● **How to complete this task**
What do the lines say from the one containing "How do I perform: Click the moon" to the end of the records? Restate them word for word, and only those.

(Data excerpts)
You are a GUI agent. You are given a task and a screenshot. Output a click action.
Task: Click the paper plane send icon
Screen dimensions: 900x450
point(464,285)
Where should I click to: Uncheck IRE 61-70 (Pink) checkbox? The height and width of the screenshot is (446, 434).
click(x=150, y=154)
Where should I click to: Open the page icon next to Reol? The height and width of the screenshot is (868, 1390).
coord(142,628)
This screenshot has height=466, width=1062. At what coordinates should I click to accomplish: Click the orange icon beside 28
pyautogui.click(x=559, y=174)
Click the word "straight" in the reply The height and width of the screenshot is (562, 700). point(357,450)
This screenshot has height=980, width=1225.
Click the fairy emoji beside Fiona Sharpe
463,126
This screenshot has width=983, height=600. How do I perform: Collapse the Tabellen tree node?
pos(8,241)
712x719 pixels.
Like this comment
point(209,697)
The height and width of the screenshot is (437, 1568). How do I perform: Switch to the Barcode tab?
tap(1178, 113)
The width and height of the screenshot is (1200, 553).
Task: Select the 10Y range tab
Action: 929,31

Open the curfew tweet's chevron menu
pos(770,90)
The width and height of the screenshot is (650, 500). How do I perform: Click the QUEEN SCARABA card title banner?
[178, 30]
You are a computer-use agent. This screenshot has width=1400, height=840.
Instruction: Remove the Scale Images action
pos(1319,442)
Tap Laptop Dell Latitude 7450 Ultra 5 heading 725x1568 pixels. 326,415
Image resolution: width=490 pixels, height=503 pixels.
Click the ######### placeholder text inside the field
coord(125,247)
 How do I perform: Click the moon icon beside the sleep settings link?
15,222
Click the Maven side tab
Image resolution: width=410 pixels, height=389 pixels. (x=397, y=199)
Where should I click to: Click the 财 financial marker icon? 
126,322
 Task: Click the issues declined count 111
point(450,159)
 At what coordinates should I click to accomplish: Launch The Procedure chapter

● **Response to this exercise**
 How do I perform: Click the moon icon beside the sleep settings link?
15,222
Click the Maven side tab
Image resolution: width=410 pixels, height=389 pixels. (x=397, y=199)
Where should I click to: Click the 财 financial marker icon? 
126,322
 Task: Click the issues declined count 111
point(450,159)
 At what coordinates should I click to accomplish: Launch The Procedure chapter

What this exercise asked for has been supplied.